EXTRACTED INFORMATION:
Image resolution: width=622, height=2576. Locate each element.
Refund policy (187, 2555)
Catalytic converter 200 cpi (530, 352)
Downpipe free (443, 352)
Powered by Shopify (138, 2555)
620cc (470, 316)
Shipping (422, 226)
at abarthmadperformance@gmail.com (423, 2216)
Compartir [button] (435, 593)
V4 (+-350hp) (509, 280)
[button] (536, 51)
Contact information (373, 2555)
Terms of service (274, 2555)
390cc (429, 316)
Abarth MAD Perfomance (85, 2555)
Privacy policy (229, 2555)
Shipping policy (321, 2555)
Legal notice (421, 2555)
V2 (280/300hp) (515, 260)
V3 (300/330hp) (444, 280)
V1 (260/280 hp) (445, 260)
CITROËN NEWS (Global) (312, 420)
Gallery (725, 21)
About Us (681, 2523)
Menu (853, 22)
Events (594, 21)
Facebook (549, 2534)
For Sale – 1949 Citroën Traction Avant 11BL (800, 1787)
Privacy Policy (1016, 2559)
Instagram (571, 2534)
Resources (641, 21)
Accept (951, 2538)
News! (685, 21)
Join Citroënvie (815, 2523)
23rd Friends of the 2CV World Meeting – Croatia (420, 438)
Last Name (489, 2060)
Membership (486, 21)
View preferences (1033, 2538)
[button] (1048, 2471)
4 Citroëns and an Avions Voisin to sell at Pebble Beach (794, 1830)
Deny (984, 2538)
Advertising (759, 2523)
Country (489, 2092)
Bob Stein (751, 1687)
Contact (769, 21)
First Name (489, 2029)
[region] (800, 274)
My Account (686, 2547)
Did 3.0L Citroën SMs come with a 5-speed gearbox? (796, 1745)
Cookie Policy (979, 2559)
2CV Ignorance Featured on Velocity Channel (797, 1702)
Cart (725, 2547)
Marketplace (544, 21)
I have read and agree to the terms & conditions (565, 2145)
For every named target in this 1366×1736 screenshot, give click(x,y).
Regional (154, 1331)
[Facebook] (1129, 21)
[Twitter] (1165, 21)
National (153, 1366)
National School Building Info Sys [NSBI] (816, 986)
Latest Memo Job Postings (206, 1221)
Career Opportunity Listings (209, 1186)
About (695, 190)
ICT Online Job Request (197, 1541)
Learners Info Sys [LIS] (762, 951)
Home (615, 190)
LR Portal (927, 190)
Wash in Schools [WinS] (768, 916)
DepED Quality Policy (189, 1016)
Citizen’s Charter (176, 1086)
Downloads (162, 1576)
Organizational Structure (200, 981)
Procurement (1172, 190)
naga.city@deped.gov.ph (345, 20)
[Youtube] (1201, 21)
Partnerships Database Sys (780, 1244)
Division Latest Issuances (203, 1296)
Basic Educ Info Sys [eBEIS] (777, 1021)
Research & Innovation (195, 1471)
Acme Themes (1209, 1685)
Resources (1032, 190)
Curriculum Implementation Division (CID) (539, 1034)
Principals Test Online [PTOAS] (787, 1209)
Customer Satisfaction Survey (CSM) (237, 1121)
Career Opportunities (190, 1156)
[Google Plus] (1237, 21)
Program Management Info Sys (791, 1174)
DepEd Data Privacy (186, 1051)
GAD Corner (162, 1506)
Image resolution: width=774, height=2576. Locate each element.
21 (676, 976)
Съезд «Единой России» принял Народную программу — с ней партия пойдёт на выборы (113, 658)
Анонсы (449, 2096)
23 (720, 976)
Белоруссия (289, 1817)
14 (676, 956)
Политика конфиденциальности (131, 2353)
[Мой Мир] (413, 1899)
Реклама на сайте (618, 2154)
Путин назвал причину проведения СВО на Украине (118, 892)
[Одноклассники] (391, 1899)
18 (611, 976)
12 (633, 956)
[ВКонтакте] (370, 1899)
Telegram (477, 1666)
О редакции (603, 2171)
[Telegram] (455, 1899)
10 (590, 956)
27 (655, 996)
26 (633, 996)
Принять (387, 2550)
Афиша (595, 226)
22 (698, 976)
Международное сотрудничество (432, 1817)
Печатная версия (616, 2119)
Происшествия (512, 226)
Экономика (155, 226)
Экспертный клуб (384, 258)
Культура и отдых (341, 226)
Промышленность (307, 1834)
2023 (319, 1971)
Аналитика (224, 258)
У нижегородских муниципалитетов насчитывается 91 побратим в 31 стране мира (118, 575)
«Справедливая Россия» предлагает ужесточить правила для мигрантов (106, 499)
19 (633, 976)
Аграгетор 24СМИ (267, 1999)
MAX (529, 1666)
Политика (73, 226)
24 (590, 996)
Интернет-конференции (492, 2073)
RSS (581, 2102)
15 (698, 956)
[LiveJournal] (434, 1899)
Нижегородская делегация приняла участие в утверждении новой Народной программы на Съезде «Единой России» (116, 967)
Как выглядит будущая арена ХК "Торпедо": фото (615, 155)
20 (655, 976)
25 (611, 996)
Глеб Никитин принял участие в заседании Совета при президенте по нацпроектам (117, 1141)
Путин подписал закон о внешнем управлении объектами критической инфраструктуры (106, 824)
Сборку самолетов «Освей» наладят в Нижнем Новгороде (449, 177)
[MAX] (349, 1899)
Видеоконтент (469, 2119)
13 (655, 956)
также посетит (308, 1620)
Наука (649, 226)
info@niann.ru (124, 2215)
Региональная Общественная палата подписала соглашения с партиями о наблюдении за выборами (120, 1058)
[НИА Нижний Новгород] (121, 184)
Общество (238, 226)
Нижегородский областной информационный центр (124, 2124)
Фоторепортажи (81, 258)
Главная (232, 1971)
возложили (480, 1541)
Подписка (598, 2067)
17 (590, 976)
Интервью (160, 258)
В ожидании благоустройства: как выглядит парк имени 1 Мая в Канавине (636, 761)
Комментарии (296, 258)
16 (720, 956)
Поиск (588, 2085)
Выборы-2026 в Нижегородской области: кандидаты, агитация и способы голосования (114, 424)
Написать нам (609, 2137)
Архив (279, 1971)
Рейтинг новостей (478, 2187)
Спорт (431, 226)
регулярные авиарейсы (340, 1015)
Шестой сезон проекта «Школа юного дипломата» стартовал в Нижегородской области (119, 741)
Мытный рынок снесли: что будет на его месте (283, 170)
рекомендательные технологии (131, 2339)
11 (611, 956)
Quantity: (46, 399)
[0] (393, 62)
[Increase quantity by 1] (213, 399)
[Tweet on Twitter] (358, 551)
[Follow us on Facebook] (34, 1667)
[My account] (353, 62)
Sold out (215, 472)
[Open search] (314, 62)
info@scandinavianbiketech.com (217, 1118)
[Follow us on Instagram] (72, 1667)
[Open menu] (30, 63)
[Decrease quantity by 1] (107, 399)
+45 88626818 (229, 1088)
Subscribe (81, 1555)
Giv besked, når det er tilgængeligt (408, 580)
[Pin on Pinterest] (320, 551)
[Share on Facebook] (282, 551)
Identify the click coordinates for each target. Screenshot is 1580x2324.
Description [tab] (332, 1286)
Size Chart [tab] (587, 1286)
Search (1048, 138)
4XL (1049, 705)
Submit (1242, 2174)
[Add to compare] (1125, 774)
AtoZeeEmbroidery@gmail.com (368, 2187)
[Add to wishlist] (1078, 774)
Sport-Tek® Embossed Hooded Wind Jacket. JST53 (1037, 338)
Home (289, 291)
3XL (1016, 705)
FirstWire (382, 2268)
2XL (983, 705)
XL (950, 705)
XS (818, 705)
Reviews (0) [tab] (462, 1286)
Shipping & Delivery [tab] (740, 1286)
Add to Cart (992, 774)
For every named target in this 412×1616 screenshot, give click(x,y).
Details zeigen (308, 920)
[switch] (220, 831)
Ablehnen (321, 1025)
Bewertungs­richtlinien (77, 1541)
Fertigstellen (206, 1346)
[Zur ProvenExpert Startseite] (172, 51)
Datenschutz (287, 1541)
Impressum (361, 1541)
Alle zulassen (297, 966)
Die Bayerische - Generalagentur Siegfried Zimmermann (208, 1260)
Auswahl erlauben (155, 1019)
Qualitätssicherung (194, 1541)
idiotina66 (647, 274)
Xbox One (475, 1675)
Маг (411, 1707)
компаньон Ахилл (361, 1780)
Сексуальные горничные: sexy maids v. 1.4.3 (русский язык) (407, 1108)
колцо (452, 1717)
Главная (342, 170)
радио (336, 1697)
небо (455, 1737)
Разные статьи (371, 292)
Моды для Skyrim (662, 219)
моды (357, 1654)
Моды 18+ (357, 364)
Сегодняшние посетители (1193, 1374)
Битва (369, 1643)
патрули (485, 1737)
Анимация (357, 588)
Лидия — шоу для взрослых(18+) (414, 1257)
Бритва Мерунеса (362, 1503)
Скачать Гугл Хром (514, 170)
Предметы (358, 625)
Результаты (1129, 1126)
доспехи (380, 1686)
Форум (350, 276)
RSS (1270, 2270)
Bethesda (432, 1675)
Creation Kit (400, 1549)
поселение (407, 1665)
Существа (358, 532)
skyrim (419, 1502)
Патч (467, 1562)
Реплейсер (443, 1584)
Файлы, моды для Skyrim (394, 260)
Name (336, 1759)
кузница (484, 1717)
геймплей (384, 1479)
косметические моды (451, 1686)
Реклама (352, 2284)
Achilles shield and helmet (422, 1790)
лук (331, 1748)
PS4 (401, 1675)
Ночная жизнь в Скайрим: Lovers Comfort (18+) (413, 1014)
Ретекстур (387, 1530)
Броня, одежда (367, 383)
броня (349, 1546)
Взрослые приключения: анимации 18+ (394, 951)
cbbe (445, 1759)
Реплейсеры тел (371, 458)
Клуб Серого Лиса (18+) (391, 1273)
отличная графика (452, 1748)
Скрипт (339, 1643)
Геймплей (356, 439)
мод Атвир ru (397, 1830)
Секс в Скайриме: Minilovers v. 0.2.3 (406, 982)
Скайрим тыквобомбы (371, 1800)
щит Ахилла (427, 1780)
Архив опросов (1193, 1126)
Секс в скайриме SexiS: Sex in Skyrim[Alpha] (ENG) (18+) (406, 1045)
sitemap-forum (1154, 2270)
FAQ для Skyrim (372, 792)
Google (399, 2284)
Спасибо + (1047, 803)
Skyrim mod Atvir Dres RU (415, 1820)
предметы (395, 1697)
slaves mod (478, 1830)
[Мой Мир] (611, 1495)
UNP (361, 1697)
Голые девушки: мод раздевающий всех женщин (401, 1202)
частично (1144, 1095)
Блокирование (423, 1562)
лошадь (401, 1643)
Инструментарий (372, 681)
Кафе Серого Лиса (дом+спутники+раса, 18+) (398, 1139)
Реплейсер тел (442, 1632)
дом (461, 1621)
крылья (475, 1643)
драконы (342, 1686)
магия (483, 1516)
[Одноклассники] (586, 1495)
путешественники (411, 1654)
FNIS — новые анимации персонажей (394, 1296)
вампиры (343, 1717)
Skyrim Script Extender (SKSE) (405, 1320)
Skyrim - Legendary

WHAT IS EXPECTED:
Scan the entries above and show each line that contains the word "named".

TASK SOLUTION:
For every named target in this 1366×1736 screenshot, give click(x,y).
For every named target in this 412×1616 screenshot, give click(x,y).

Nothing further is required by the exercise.